Equation (9) was obtained using a simple uniform distribution for p_i(t). However, we expect it to be a good approximation for any single-peaked distribution function p_i(t), since Eq. (9) only involves the second moment (the variance) of the distribution, and the replication dynamics are mostly determined by the average activation time and the width of the activation distribution—the first and second moments of p_i(t). To test this assumption we used Eqs. (1)-(6) to numerically compute T(x) for pairs of origins with either a Gaussian or a skewed distribution that lead to sigmoidal cumulative distributions [14]. Choosing parameters such that all these distributions have the same mean and variance, we find that in all cases T″ never differs between distributions by more than 10%.

Despite the fact that we have been considering a hypothetical two-origin chromosome, we expect Eq. (6) to be a good approximation for chromosomes with many origins when two neighboring origins are relatively isolated from other origins. To test this, we looked at experimental data [4] for S. cerevisiae chromosome X, specifically the region containing origins ARS1012/13 and ARS1014 (Fig. 3).

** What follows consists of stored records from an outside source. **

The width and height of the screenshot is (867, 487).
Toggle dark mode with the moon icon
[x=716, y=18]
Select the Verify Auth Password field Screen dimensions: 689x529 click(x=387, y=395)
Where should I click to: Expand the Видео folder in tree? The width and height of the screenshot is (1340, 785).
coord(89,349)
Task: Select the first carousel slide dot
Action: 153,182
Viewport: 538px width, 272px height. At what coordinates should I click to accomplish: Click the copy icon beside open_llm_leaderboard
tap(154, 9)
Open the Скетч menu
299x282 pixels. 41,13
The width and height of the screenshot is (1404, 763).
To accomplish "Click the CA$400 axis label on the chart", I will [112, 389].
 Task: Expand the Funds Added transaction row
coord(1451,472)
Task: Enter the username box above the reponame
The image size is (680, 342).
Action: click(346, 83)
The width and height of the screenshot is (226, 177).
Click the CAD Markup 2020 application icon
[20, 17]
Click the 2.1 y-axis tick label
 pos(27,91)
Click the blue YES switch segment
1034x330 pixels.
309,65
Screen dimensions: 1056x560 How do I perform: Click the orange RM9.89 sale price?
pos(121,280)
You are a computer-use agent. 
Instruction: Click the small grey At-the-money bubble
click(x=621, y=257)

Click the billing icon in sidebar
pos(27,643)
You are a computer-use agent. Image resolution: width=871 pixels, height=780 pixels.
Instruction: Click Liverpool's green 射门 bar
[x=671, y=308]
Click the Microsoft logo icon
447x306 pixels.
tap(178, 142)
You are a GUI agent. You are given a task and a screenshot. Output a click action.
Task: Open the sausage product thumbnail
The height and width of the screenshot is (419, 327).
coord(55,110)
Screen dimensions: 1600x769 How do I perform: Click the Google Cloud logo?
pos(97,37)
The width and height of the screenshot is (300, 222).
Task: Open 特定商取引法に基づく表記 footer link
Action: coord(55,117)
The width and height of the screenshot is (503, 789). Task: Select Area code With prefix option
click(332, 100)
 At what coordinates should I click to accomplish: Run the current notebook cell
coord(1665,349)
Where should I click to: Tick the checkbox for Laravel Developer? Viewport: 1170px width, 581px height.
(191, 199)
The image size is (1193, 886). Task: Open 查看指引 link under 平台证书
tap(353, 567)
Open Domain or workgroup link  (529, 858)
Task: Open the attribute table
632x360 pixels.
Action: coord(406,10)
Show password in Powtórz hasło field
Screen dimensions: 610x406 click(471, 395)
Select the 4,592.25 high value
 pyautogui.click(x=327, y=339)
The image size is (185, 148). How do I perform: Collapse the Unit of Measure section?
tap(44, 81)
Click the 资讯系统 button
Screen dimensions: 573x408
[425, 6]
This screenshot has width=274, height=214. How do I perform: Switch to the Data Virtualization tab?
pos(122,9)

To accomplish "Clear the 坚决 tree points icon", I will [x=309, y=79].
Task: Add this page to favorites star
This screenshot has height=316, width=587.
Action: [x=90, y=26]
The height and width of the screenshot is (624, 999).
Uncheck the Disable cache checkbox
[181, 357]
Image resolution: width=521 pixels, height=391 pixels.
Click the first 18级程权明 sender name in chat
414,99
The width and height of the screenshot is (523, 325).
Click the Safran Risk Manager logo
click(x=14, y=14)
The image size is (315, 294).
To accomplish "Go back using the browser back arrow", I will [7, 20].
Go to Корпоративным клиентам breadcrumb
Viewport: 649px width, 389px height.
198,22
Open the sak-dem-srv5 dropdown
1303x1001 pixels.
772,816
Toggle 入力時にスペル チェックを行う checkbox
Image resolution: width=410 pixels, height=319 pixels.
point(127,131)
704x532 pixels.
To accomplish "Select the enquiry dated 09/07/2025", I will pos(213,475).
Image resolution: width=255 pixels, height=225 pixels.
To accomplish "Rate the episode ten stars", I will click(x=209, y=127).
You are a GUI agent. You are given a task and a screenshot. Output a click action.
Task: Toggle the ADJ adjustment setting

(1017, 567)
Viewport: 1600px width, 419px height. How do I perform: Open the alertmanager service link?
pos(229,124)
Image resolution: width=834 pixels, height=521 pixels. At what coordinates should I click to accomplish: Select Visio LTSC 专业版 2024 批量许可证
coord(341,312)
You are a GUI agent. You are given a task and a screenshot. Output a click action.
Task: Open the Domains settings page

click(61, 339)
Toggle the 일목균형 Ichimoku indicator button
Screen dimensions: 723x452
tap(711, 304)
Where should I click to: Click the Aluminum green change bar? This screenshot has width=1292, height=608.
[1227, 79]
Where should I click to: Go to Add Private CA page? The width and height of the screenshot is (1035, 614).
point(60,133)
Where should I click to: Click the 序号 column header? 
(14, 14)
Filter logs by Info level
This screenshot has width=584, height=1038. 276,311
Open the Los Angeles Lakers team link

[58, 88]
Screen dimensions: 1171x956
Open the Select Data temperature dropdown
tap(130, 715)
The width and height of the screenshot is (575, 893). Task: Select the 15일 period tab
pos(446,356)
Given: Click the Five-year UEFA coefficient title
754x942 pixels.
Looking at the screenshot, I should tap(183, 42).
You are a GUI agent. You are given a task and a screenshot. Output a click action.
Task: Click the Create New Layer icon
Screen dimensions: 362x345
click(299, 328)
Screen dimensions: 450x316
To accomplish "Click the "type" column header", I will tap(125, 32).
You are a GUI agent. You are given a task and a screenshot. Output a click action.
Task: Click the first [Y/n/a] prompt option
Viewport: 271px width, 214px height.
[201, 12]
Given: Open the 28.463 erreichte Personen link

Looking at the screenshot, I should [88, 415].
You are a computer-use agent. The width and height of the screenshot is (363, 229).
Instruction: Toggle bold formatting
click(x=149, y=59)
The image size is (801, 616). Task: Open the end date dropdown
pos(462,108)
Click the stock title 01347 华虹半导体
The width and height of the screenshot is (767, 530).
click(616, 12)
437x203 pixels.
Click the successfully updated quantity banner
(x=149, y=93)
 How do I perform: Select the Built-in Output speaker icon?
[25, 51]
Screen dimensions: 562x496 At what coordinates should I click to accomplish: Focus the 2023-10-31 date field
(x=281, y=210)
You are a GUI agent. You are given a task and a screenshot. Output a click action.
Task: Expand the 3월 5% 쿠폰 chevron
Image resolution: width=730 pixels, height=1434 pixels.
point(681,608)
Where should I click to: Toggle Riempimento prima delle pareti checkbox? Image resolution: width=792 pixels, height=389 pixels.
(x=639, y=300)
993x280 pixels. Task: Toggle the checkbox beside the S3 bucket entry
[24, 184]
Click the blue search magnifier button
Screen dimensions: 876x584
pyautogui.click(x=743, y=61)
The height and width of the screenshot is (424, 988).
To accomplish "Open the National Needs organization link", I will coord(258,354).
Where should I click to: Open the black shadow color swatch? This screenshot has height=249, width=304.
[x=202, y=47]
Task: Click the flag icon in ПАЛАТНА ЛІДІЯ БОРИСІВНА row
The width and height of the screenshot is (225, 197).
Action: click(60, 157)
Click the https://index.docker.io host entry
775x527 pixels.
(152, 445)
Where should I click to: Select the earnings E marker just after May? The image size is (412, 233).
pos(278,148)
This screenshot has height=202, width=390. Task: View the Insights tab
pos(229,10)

The smoothness of the curve—ignoring the fluctuations caused by experimental noise—is direct evidence for stochastic origin activation, in agreement with other results [5,6]. We fitted a parabola through the data points and from this determined the value of |T″|. Using Eq. (9) we estimate the value of Δt as 10.8 min [19]. This value is in agreement with the limited number of single cell measurements that have been made at other S. cerevisiae origins [6].

FIG. 3.

Replication time curves [4] for S. cerevisiae chromosome X with a fitted parabola [375–420 kilobase pairs (kb)].